Saturday, July 18, 2015

Part III : Astro-Stats & Python : Lev-Marq to Markov Chain Monte Carlo and Bootstrapping

Now that my function (using the Levenberg-Marquardt, or LM, statistical method) has found the best fitting parameters, another function takes action and performs the Markov Chain Monte Carlo (MCMC). 

Figure 1: Plot of steps taken by the "random walker" representing the parameter \(a_0\).  The MCMC process is causing the walker to search around the best value for this parameter while looking at the Likelihood at each step.  The gaps represent iterations of the the MCMC process when this specific parameter was not changed.
As you can see in Figure 1, the "walker" moves vertically on the plot over time.  Some values seem to be repeated.  This is the Bootstrapping application of my code.  It is okay for the walker to repeat steps that were chosen previously.  However, because of the MCMC method, the walker gravitates towards values that yield high Likelihoods and probabilities.  

From here, I will follow the same analysis I conducted in my Astro-Stats & Python : Bootstrapping, Monte Carlo and a Histogram post.  The histogram of each parameter will reveal the probability distribution function (PDF) of the parameter although the PDF is not explicitly plotted.  Then the cumulative distribution function (CDF) will reveal where the peak of the probability distribution function is as well as the interval for which 68.3% of the central area under the PDF curve is accounted for.  (This is explained thoroughly in my Grad level Intro to Astro-Stats for Undergraduates, cont. post with an example given to apply the concept.)

Despite similar analyses, the results are tremendously different now though.  Because I have now used the LM statistical method first, my MCMC didn't have to waste time in finding the vicinity of the best fitting parameters and subsequently the confidence interval.  This time, my MCMC process devoted 2,000 trials solely towards searching around the best fitting parameters.  This distinction is evident if you compare the uncertainties of the 3 parameters in that post with the 3 parameters' confidence intervals in this post.  This is why I set the "par_sigmas" so low.  Because the "walker" is so close to the best values with the highest Likelihoods, the walker will refuse to make steps that are very far away (where there are much lower Likelihoods).  Therefore, it is best to tell the walker to attempt to make very small steps.  The walker will be more willing to accept very small steps than larger ones and thus the acceptance rate has a chance at being above 40%.

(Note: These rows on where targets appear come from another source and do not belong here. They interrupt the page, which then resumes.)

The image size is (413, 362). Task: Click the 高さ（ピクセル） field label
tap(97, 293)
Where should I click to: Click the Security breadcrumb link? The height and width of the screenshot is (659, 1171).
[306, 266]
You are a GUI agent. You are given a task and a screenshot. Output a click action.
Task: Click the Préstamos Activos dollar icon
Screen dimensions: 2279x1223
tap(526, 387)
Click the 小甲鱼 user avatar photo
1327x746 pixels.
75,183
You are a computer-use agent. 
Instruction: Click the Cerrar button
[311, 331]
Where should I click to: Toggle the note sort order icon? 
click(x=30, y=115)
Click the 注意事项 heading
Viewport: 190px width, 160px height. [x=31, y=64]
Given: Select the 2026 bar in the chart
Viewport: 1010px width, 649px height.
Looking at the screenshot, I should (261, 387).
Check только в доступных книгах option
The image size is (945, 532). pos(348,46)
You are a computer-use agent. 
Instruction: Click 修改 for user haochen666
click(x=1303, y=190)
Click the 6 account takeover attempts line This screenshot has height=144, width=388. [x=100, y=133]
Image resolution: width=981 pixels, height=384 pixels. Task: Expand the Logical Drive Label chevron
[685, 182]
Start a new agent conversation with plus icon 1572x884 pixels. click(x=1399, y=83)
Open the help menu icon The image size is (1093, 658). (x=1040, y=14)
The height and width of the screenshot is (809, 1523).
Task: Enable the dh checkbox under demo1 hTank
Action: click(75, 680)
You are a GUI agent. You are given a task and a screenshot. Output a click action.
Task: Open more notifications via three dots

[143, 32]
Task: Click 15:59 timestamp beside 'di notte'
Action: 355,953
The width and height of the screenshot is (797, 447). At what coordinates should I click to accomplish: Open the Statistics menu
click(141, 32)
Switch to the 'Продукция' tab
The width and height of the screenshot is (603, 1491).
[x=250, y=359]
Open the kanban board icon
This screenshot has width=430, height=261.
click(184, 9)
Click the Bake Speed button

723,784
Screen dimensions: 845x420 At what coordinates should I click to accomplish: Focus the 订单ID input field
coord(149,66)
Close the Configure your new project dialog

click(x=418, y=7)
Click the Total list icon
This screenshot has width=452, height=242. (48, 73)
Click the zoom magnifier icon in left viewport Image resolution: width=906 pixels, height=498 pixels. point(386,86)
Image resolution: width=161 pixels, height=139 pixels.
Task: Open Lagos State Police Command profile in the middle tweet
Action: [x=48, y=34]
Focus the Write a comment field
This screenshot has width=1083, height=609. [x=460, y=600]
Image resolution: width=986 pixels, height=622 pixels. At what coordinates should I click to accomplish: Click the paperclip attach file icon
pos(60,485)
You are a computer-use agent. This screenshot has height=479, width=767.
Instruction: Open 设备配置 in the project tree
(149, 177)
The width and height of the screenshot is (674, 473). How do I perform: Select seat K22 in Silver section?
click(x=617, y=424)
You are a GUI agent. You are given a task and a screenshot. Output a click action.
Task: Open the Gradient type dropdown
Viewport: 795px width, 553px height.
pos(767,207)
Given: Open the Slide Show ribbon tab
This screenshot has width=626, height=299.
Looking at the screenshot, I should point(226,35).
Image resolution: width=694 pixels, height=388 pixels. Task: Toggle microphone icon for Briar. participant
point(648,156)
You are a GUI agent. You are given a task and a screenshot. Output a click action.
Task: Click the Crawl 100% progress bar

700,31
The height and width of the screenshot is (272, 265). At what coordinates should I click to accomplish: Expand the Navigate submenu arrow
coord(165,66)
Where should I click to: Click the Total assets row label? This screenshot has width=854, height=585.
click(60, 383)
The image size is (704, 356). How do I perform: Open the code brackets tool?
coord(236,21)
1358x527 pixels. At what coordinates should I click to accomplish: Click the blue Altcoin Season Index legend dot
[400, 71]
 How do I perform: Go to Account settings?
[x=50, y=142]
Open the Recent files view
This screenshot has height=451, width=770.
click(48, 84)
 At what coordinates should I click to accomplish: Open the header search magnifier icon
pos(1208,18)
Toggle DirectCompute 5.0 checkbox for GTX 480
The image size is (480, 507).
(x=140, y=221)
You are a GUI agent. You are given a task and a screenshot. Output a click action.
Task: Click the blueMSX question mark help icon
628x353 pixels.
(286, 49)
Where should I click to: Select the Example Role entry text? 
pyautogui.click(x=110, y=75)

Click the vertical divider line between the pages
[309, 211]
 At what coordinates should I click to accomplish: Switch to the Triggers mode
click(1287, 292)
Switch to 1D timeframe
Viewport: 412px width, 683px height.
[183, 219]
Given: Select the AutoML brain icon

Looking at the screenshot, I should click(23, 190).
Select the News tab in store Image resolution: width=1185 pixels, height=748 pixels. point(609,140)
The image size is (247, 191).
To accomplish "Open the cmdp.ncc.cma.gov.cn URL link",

I will now just show the rest of the results.  At a later time, I will run the same code and explain what is happening when the data follows a Gaussian profile, as opposed to my current example's trinomial of second degree profile.  But if you are just too eager to wait and see, you can run my code again with the "sim_data_gauss" option set to "True".

Figure 2: The Y-axis is the number of times that that value appeared during the 2,000 trials.  The highest bin(s) seems to be around 0.003 + 9.469, which is 9.472.

Figure 3: As the histogram for \(a_0\) implied, 9.472 was calculated to be the best value for this parameter.  This is good because the true value was 10.  The red error bars represent the confidence interval, i.e. the \(\pm\) uncertainties.  The green line shows that the CDF goes from 0 to 1 (because it's a type of probability distribution function). It also helps guide your eye towards seeing the X-axis value that is chosen.

Figure 4: Plot showing the changes made to parameter \(a_1\) throughout the Random Walk.

Figure 5: The highest bin(s) conspicuously suggest that a number near 0.003 + 499.997 (which is 500) is the best value.

Figure 6: Look at those low uncertainties!  Talk about precision, eh!

Figure 7: Plot showing the changes made to parameter \(a_2\) throughout the MCMC process.

Figure 8: The highest bin(s), i.e. the highest probabilities and frequencies, are around 0.015 + 1999.98, which is 1999.995.

Figure 9: I must say, I am proud of this one.  Beautiful plots can make all of that hard work seem worth it.  And oh boy! that precision though!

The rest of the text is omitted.